ASSIGNMENT >>
Every line of the entries below that mentions "settings" is to be copied out.

SOURCE DATA >>
====

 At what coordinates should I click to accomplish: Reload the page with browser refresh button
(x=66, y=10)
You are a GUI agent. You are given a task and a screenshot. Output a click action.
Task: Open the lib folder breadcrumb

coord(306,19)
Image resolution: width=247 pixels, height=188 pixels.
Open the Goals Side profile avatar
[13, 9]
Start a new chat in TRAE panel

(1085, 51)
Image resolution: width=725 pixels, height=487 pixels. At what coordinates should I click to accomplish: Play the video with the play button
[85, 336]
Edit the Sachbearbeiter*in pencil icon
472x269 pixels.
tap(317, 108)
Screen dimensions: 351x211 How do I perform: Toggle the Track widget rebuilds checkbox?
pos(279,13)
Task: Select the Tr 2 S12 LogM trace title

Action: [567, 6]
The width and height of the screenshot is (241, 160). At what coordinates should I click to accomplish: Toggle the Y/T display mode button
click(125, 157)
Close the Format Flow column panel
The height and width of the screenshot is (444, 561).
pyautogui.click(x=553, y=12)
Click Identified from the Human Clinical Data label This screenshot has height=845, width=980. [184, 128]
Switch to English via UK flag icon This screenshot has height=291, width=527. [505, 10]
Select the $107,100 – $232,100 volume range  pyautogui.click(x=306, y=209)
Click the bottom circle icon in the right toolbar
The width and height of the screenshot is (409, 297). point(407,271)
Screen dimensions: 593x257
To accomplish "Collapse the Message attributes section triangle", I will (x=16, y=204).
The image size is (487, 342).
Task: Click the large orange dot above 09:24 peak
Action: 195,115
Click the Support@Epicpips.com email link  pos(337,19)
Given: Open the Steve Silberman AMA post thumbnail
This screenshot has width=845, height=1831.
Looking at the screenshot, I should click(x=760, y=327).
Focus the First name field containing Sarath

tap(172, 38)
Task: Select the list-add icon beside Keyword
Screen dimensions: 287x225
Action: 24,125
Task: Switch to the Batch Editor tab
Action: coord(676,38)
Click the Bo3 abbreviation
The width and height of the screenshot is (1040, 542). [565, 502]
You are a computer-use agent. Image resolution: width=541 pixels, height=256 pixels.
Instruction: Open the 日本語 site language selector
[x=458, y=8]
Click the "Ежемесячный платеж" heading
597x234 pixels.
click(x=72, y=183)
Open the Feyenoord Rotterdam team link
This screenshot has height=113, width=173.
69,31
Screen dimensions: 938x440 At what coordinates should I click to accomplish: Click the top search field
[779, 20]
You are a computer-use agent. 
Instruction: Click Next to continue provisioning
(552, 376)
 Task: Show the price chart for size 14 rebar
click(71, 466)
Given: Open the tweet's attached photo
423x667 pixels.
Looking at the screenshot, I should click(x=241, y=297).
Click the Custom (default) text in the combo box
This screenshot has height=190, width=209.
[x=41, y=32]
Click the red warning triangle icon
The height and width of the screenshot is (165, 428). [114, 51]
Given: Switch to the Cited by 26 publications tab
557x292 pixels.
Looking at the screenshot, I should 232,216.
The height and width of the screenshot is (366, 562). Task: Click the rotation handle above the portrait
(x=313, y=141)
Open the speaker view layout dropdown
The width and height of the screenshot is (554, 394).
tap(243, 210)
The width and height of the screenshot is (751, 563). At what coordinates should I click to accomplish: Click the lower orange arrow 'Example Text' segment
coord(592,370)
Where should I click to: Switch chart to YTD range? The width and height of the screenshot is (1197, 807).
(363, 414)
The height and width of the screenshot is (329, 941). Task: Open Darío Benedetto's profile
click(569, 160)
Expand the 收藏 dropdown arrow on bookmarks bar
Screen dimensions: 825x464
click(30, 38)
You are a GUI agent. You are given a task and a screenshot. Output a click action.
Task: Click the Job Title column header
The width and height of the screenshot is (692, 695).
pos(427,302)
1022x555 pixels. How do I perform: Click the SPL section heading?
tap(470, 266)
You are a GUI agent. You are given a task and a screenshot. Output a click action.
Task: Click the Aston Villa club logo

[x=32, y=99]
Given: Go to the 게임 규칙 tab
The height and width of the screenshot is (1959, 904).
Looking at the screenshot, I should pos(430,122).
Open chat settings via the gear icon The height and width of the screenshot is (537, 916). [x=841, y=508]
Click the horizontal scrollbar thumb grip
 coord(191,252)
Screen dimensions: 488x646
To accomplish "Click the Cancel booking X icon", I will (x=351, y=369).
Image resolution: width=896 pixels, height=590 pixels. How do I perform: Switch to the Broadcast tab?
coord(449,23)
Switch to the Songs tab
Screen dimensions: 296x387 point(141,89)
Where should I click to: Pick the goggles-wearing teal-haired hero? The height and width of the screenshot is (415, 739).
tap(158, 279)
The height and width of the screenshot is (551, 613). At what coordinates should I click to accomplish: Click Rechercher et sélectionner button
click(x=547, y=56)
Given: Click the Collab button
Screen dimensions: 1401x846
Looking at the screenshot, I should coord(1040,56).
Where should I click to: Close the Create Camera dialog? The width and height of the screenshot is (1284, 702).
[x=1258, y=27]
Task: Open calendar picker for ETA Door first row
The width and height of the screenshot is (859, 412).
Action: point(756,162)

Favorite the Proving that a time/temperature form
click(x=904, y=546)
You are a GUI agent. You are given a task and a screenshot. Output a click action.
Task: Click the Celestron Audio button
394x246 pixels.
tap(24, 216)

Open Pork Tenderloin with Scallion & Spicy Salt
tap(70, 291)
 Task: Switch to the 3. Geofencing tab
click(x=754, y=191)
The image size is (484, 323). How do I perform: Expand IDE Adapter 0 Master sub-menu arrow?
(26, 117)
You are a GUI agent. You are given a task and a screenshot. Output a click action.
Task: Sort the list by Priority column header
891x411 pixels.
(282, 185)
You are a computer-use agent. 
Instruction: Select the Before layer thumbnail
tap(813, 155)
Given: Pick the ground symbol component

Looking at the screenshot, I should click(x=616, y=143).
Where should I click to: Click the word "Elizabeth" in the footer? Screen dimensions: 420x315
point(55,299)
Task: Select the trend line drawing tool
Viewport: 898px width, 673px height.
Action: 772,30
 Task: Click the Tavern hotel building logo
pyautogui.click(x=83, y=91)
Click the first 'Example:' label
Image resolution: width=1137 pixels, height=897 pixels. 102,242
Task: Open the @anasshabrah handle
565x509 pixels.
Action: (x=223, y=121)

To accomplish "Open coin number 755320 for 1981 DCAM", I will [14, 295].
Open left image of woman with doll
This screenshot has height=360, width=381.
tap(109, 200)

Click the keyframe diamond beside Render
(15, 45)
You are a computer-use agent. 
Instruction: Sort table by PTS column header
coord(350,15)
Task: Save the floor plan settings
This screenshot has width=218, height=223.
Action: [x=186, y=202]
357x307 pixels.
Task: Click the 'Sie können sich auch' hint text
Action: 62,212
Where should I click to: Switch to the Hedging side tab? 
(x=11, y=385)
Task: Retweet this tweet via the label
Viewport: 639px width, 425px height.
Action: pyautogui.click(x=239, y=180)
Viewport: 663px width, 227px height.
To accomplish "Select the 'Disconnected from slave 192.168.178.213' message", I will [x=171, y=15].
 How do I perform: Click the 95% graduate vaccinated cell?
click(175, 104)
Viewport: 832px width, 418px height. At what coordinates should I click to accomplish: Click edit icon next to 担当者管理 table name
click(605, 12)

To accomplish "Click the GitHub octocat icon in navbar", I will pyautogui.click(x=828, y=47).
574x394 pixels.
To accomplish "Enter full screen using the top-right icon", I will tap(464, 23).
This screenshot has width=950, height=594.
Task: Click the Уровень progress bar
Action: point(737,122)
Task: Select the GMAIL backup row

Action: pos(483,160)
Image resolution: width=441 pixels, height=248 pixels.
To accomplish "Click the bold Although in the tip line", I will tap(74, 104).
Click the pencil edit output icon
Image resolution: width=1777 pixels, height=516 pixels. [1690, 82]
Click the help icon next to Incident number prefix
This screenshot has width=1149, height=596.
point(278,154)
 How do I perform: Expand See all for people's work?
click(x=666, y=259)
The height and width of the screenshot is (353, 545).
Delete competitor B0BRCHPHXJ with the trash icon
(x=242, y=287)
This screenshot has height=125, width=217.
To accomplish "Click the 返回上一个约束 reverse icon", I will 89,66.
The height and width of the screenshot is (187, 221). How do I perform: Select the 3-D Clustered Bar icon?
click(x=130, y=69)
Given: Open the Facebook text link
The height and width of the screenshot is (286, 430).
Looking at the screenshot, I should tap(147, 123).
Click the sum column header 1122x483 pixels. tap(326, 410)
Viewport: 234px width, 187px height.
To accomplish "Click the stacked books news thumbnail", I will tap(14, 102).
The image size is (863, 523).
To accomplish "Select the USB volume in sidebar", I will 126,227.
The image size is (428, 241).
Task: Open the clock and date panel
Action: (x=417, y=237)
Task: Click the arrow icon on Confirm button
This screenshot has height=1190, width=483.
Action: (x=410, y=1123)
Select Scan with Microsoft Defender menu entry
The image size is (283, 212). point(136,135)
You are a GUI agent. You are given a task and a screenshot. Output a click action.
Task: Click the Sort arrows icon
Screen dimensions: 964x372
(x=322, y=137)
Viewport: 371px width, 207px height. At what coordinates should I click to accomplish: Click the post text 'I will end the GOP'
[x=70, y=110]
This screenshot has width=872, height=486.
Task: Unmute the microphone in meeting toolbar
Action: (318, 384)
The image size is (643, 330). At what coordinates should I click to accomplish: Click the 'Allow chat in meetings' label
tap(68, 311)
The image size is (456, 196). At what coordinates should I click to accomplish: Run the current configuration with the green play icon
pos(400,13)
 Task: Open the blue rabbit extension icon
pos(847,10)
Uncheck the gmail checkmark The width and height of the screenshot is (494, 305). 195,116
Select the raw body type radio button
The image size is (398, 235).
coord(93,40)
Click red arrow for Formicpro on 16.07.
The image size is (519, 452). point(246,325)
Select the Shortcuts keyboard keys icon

====

THE ANSWER >>
Open chat settings via the gear icon The height and width of the screenshot is (537, 916). [x=841, y=508]
Task: Save the floor plan settings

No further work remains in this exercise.